- Origin: Madagascar
- Genres: Beko
- Years active: 1983-present
- Members: M'Bassa

= Salala (band) =

Salala is an a capella vocal trio from the south of Madagascar. They perform a contemporary form of the traditional beko genre, which originates from the island's southern interior. In contrast to the traditional beko, a spiritual chant sung at funerals to honor the life of the deceased, Salala adapted the harmonies and style of the genre while shedding the religious purpose of the music by focusing the subject of their songs on matters of daily life. The group was founded by one of the singers, M'Bassa, in 1983, with singer Senge and a friend. All three performers belong to the southern Antandroy ethnic group and originate from a small village near Taolagnaro. Over the next ten years, the group gained in popularity in Madagascar, eventually winning the "Gasitsara Media Prize" for Best Band of the Year. Their first major domestic hit was "Salakao Raho Ene". The group went on to perform the Africolor music festival in 1994, where they were well received. In 1995 they recorded their first album, Salala, and were selected to represent the Indian Ocean states at the "Découvertes du Printemps de Bourges" tour, performing at 25 venues across France and Germany with Oumou Sangaré. After this success, the group's bass vocalist, Senge, launched a solo career, eventually teaming up with two other singers to lead his own trio, while still performing and recording with Salala. The band toured Africa in 1996, visiting the Seychelles, Uganda, Kenya, Rwanda, Malawi, Zambia, Namibia and South Africa. They performed at the third Jeux de la Francophonie in Madagascar in 1997 and toured Singapore in 1998. In 1999, Salala toured Reunion island with Granmoun Lélé.

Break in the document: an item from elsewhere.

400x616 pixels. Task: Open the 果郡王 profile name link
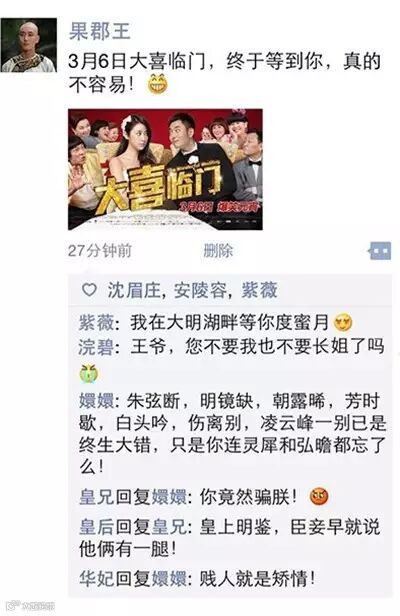(x=99, y=31)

Salala released their second and last album, Benaombe, in 2000, just prior to the death of Senge following a battle with cancer. Since Senge's death, the band has regularly performed around the world. From 2001 to 2004, the group promoted their second album with regular performances across Madagascar. From 2005 to 2007, M'Bassa partnered with the Alliance Francaise of Madagascar to promote southern music in association with Francis Cabrel's "Voix du Sud" project, performing at Alliance Francaise centers throughout the island and in Burundi. The band toured Madagascar and France in 2008, and returned to tour France again in 2010.